# Tracking-Type ADC

The Counter-Type Analog-to-Digital Converter (ADC) starts conversion right from the start for each input value. This means the counter has to count from all 0s to the input value N and it takes (N-1)T_{C} time, where Tc is the clock pulse time period. The maximum conversion time for the full-scale output range takes (2^{n}-1)Tc seconds. This is the main drawback of counter-type ADC, besides its robustness and simplicity.

### Tracking-Type ADC:

To overcome this problem of each count starting right from all 0s, we can use an up/down counter instead of a simple up counter and feed the input from the comparator to the up/down terminal.

The Up/Down Counter has one additional input other than the clock pin. This additional input terminal dictates whether the counting will be up (meaning from low value to high value) or down (from high value to low value). If we use this concept in controlling the counter, then we do not need to count every time from all 0s.

### Tracking-Type ADC Operation:

The circuit of the tracking type is shown above. We have a comparator with inputs coming from Vin and from the output terminal of the DAC. This comparator’s output is given to the up/down counter terminal M. External clock signal is also provided. When M = 1, the counter performs up-counting. When M = 0, the counter performs down-counting. The counter values are converted to appropriate decimal values by the Digital-to-Analog Converter (DAC) and this is again given back to the comparator as a feedback signal for continuous comparison. A latch is provided to retain the counter’s final stage at the end of conversion. The latch is triggered by the control box.

At the start of conversion, the counter is in state of all 0s (the zero state). So, V_{DAC} = 0. When Vin > 0 is applied, the comparator output is high, and hence M = 1. The counter starts counting up to the value of Vin. M = 1 as long as Vin > V_{DAC} and so counter does up-counting.

Whenever a new value is given, if it is lower than the previous Vin, then the counter does not have to start from the zero states (as in normal counter-type ADC). Instead, in this case, the Vin < V_{DAC} and comparator output is low. So M = 0 and counter starts down-counting. Once the new value is reached, it is latched and again the DAC’s output is compared with the input, and accordingly, up-counting or down-counting is performed.

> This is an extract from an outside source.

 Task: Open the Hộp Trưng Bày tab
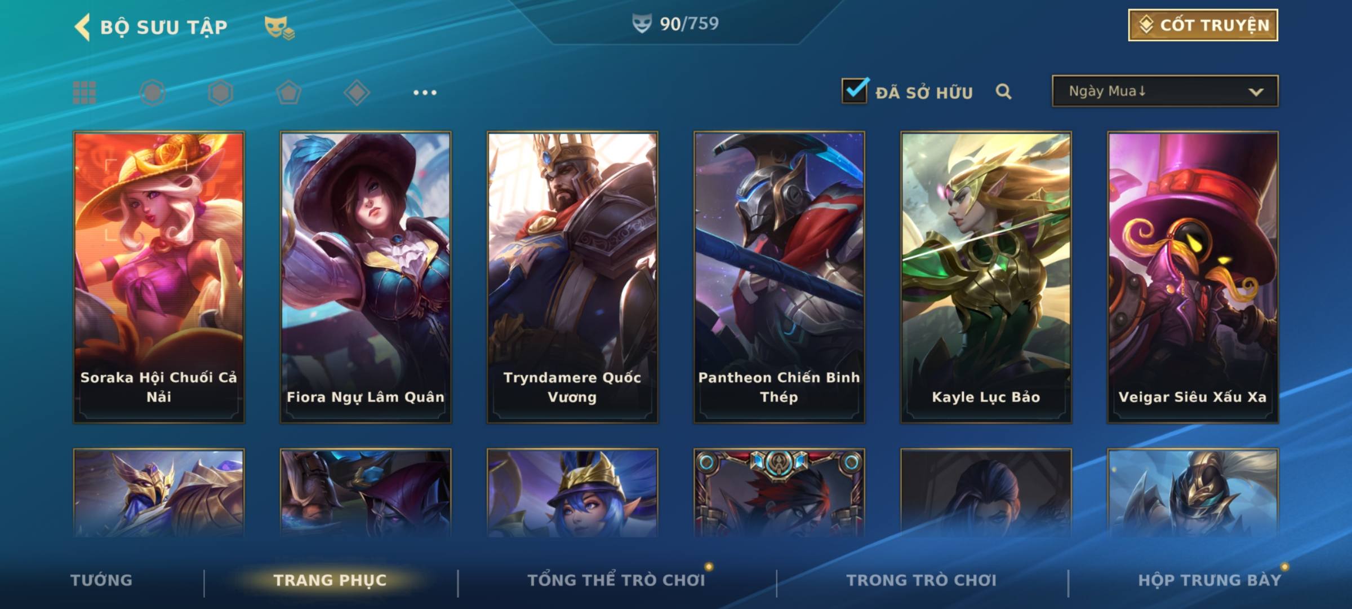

The output of the DAC is shown below for a typical input waveform.

### Conversion Time:

Since the tracking-type ADC does not always start from a zero state, the number of clock pulses required for conversion is highly variable. If we have to count from 0 to 7, it will take 6 pulses. If after 7, we had 5 as input, it would only take 2 down-counts and hence just 2 pulses. This is clearly apparent in the figure above.

The worst-case conversion time, however, occurs for counting from all 0s to all 1s. In this case, it takes (2^{n}-1) clock pulses where n is the number of bits. In this case, the DAC gives the maximum output voltage.

### Advantages:

The tracking type is comparatively faster than the simple counter-type. It saves time while down-counting and up-counting as required. The output can be made more precise by increasing the number of bits.

### Disadvantages:

The tracking-type ADC is an improvement upon the counter-type ADC, but it is still not fast enough when compared to other ADCs available like Flash ADC. It also has the problem that when the ADC is started for the first time, the DAC output is 0 and the counter has to count from the zero states. This causes a time delay during the initial conversion.